Éditorial
LE GRAND RETOUR DU PERSONNALISME ?
Les absents ont toujours tort. Ceux qui n’étaient pas à la conférence donnée pour le CAPP par Thierry Verhelst ont raté l’occasion de découvrir un orateur qui va doublement de l’avant. Intellectuellement. Et humainement. Sans jamais délaisser aucun des deux termes de l’alternative.
Verhelst, devenu Thierry, a prouvé à Louvain-la-Neuve ce qu’il avait déjà montré sur la Première (Et Dieu dans tout ça ?) ou dans La Libre Belgique et ce qu’il allait confirmer sur la Deux (Noms de dieux) ou dans Dimanche : il est un homme de dialogue. Dialogue entre cultures. Dialogue entre spiritualités. Dialogue entre personnes, aussi, qui contribue à le ranger dans la famille des personnalistes affirmés.
Un personnalisme qui s’oppose à la fois à l’individualisme et au collectivisme.
Un personnalisme qui considère que la personne ne se réduit ni à un individu égocentré ni à une parcelle du collectif.
Un personnalisme qui refuse la séparation autant que la fusion : « L’idéal personnaliste est l’union entre des personnes qui conservent leurs identités propres et uniques, explique l’inspirateur de ce numéro de Perso. Le lien n’est pas le contraire du sujet autonome : il le constitue. Loin d’empiéter sur la souveraineté du moi, le lien à l’autre permet au moi d’exister. »
Et d’ajouter : « La morale personnaliste tient en une seule norme : deviens la personne que tu es déjà potentiellement. Pour atteindre cette fin, elle propose une voie : deviens une personne par ton entrée en relation avec autrui. Le personnalisme met l’accent sur une qualité de relation qui nous invite à sortir de ces comportements utilitaires qui font la froideur de l’individualisme marchand. » [1]
Cet individualisme marchand, la crise du moment contribue chaque jour davantage à élargir le cercle de ses détracteurs. De quoi étayer la thèse de ceux qui, comme notre interlocuteur, croient déceler dans nos sociétés les prémices d’un retournement intérieur, d’une « révolution » sans Grand Soir, d’un quadruple changement : culturel, spirituel, économique et social. De quoi, aussi, renforcer le poids de ceux qui ont pour projet de faire la jonction entre la vague un peu surfaite du « développement personnel » et l’authenticité d’une philosophie digne de ce nom.

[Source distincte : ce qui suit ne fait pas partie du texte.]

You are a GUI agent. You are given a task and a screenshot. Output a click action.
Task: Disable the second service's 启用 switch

Parmi eux, le plus qu’accessible Michel Lacroix, maître de conférences à l’université de Cergy-Pontoise et auteur du tout récent Se réaliser. Petite philosophie de l’épanouissement personnel [2], qui défend l’idée que la vague en question aurait tout à gagner d’un élargissement en une « philosophie de la réalisation de soi ». Histoire de puiser « dans l’héritage des philosophes et des écrivains qui, depuis deux siècles, ont réfléchi au problème de l’existence. » Et l’auteur de renvoyer tout particulièrement à deux noms… Celui d’Abraham Maslow, qui considère que la société doit offrir à tous ses membres « la possibilité de se réaliser » [3]. Et surtout celui d’Emmanuel Mounier, qui appelle de ses voeux une « civilisation personnaliste […] dont les structures et l’esprit sont orientés vers l’accomplissement comme personne de chacun des individus qui la composent » [4].
Autant d’indices qui interpellent : le personnalisme amorcerait-il son grand retour ?
Christophe Engels
rédacteur en chef
[1] Verhelst Thierry, Des racines pour l’avenir. Cultures et spiritualités dans un monde en feu, L’Harmattan, Paris, 2008.

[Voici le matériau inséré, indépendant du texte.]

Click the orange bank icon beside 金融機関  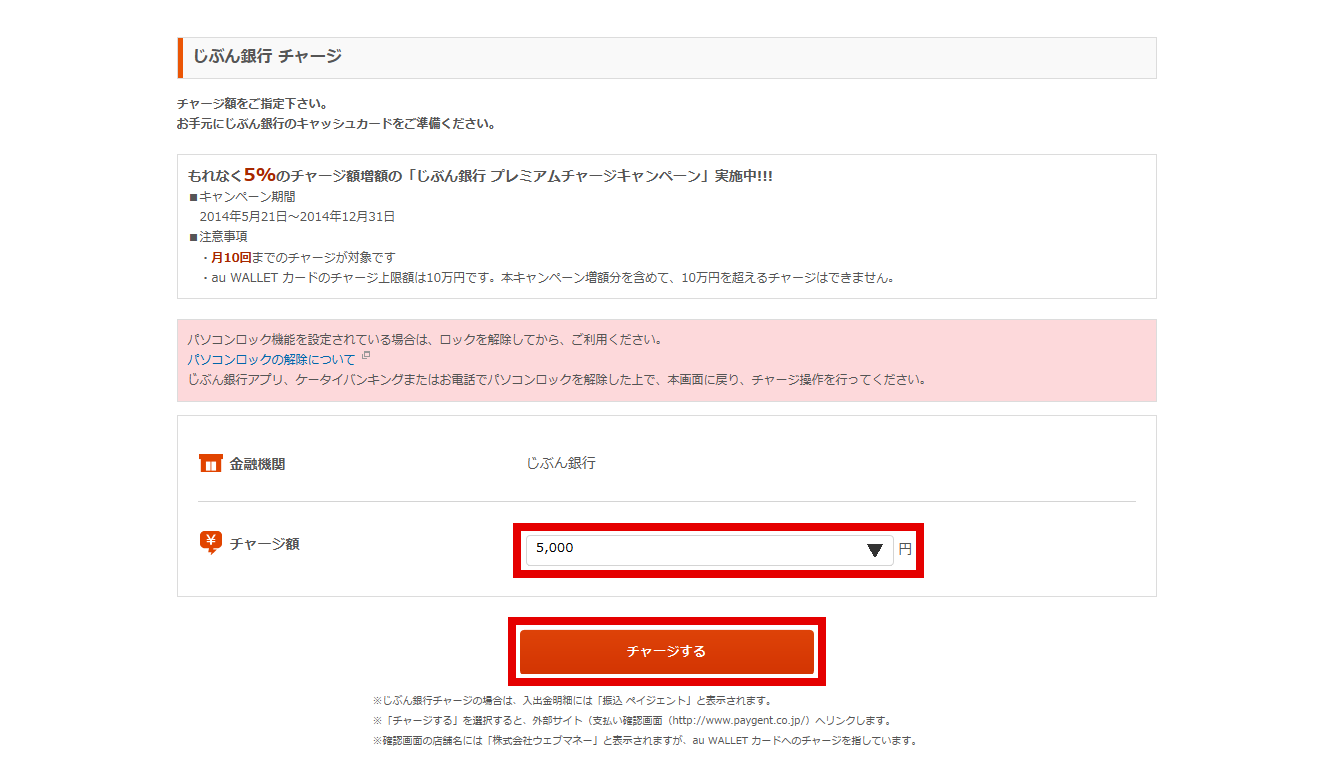[x=210, y=464]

[2] Lacroix Michel, Se réaliser. Petite philosophie de l’épanouissement personnel, Robert Laffont, coll. Réponses, Paris, 2008.
[3] Maslow Abraham, The Farther Reaches of Human Nature, Penguin book, New York, 1994.
[4] Mounier Emmanuel, Manifeste au service du personnalisme, in OEuvres, tome I, Le Seuil, Paris, 1961.